§ **WHAT TO DO**
The span to copy runs from the line containing "Click the Schedule Event calendar icon" to the last line below. Copy it exactly, with nothing else.

§ **DATA IN THIS EXERCISE**
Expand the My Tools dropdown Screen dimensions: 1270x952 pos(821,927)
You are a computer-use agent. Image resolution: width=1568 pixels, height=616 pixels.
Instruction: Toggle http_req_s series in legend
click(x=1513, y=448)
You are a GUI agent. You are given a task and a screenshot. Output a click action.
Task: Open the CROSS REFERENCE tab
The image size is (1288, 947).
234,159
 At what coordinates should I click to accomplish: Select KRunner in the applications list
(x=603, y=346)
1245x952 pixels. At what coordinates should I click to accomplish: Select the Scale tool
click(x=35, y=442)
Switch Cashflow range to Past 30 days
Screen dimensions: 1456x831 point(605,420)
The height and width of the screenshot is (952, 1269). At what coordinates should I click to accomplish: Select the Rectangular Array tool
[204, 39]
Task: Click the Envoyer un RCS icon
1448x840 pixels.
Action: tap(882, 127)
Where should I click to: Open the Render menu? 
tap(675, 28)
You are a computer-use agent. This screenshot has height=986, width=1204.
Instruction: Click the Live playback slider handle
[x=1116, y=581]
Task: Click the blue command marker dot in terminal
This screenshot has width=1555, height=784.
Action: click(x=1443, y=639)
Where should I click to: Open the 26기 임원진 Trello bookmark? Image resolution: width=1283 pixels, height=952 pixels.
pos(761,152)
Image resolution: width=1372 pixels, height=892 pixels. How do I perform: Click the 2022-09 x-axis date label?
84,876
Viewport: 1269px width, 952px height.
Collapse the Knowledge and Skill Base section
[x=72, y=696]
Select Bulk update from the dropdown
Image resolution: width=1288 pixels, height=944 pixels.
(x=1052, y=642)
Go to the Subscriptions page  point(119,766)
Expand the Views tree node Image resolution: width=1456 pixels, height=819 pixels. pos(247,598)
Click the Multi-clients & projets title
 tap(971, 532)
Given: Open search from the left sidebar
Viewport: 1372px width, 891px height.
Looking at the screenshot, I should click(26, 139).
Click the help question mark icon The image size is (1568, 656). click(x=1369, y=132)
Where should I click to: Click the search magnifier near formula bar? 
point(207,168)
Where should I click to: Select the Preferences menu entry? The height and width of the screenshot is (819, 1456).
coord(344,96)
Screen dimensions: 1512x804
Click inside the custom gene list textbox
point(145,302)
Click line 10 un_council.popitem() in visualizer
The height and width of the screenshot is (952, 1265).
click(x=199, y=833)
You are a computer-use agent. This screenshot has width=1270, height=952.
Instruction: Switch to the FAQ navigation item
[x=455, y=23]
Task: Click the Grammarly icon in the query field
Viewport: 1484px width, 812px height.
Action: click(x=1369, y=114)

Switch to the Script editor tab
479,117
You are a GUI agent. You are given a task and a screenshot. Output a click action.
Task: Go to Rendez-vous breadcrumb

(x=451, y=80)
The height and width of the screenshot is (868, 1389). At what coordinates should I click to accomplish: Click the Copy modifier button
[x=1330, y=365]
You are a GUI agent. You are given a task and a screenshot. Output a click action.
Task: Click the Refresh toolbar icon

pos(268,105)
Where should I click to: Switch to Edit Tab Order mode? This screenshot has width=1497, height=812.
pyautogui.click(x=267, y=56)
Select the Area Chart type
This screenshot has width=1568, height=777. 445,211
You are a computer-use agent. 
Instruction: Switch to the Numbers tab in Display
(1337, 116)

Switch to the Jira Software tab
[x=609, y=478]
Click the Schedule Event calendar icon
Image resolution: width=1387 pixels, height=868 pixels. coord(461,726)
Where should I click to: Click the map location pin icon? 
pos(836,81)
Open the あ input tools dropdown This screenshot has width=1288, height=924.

§ **RESPONSE AREA**
Click the Schedule Event calendar icon
Image resolution: width=1387 pixels, height=868 pixels. coord(461,726)
Where should I click to: Click the map location pin icon? 
pos(836,81)
Open the あ input tools dropdown This screenshot has width=1288, height=924.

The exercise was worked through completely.